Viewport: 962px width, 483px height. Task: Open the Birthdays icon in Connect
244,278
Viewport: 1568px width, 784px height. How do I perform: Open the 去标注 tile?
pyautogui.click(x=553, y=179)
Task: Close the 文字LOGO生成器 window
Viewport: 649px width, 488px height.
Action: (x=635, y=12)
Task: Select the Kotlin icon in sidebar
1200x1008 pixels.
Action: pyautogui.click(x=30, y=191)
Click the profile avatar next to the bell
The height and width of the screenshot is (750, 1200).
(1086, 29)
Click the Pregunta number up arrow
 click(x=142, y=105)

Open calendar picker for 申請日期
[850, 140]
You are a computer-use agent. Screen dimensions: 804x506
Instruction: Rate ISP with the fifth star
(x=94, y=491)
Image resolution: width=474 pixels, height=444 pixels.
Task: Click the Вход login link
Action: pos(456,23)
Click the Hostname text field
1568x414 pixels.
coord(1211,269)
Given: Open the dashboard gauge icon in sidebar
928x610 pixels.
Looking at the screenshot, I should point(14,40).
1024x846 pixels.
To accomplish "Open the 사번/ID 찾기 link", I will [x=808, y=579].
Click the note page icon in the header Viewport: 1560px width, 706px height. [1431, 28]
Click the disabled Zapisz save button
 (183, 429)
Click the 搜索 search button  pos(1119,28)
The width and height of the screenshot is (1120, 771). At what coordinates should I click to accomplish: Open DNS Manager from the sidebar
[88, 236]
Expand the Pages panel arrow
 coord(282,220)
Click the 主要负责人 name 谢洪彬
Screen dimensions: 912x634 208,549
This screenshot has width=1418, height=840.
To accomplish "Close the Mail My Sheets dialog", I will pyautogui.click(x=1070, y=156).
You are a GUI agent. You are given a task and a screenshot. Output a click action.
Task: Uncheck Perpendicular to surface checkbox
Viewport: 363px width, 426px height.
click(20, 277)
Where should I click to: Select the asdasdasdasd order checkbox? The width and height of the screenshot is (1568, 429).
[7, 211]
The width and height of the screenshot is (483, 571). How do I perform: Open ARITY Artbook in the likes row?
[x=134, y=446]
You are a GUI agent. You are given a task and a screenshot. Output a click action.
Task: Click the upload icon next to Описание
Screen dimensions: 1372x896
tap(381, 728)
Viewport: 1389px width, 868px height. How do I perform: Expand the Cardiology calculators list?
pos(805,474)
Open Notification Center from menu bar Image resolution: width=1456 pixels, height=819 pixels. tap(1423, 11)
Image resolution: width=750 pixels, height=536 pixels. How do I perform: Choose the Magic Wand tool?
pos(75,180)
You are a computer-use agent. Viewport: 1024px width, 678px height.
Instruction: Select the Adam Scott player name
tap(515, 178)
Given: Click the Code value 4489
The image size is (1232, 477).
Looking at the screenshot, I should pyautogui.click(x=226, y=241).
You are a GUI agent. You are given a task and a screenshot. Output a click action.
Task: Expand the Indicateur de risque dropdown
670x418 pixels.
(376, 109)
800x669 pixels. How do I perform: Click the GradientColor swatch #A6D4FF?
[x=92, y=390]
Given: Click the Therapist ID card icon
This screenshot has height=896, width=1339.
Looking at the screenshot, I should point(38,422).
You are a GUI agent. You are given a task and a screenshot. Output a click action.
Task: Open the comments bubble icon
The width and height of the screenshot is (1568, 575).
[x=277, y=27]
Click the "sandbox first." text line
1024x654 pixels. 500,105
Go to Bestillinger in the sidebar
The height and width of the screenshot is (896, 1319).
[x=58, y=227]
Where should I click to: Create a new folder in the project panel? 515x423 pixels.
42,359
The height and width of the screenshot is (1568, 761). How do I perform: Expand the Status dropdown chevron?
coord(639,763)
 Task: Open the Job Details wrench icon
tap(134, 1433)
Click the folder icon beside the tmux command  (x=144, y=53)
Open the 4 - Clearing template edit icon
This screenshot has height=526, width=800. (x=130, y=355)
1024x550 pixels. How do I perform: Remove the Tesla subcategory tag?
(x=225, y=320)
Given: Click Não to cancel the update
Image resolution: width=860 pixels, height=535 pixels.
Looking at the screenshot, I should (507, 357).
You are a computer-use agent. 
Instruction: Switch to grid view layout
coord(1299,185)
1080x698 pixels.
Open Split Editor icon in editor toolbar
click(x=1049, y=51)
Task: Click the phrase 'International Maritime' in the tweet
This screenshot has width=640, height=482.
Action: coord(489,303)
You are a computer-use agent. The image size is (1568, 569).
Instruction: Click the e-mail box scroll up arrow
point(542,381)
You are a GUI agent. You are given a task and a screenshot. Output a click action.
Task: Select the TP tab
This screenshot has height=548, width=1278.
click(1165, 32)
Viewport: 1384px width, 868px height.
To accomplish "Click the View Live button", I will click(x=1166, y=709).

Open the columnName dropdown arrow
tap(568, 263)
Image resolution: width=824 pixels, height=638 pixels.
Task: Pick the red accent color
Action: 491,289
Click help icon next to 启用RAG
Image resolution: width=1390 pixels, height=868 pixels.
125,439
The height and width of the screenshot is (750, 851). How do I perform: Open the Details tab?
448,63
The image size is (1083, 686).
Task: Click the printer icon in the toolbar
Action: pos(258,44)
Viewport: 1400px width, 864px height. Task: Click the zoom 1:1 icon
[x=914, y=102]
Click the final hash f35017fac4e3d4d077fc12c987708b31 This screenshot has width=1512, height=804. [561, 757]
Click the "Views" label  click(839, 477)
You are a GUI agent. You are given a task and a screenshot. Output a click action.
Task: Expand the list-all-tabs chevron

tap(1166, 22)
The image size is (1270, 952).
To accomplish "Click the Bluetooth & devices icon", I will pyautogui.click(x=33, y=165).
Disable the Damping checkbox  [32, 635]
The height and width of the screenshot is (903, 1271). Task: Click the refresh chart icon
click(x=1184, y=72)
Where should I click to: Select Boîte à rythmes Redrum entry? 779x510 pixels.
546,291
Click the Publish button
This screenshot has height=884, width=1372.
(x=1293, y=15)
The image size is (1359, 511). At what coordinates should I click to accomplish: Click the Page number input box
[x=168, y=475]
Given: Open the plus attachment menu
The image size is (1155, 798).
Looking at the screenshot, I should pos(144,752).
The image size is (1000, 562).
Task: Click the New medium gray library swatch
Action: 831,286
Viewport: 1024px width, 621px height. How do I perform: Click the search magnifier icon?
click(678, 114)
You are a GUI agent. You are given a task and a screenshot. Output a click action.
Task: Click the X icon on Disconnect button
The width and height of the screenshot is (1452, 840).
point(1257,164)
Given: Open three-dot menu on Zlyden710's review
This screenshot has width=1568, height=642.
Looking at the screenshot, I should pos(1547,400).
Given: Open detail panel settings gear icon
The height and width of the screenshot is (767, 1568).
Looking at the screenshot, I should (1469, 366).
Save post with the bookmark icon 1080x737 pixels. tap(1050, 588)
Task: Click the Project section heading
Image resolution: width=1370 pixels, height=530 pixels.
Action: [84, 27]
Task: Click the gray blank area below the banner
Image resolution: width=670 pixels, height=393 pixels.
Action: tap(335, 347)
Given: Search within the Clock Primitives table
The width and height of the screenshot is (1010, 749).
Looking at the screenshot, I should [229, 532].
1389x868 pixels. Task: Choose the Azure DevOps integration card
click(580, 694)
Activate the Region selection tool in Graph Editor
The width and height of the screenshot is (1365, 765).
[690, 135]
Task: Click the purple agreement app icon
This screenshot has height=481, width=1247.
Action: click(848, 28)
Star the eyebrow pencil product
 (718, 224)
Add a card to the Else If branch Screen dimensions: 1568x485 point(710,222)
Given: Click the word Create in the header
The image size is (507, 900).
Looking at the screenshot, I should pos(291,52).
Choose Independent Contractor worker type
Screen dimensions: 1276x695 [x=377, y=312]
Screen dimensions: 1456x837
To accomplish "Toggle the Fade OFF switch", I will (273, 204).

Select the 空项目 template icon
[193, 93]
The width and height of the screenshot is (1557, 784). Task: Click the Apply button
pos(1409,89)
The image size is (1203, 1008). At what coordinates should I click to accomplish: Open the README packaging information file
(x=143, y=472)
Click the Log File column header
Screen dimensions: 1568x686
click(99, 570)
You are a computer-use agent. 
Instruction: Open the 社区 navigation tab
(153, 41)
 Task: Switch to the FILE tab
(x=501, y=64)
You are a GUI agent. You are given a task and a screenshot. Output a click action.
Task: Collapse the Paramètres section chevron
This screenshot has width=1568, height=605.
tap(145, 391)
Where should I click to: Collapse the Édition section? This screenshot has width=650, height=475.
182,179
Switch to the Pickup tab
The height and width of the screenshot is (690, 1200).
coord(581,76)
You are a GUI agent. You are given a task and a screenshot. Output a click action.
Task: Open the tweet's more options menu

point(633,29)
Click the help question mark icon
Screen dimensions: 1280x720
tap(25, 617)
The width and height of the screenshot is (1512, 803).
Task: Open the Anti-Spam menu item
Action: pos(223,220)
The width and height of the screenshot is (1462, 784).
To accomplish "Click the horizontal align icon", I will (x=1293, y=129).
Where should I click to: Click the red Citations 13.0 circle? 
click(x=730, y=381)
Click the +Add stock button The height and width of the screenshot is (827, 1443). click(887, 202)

OBJECTIVE:
Reproduce the records unchanged, beginning with the line that contains "The width and height of the screenshot is (483, 571)." and continuing through the line that contains "should pyautogui.click(x=226, y=241).".

EXERCISE ANSWER:
The width and height of the screenshot is (483, 571). How do I perform: Open ARITY Artbook in the likes row?
[x=134, y=446]
You are a GUI agent. You are given a task and a screenshot. Output a click action.
Task: Click the upload icon next to Описание
Screen dimensions: 1372x896
tap(381, 728)
Viewport: 1389px width, 868px height. How do I perform: Expand the Cardiology calculators list?
pos(805,474)
Open Notification Center from menu bar Image resolution: width=1456 pixels, height=819 pixels. tap(1423, 11)
Image resolution: width=750 pixels, height=536 pixels. How do I perform: Choose the Magic Wand tool?
pos(75,180)
You are a computer-use agent. Viewport: 1024px width, 678px height.
Instruction: Select the Adam Scott player name
tap(515, 178)
Given: Click the Code value 4489
The image size is (1232, 477).
Looking at the screenshot, I should pyautogui.click(x=226, y=241).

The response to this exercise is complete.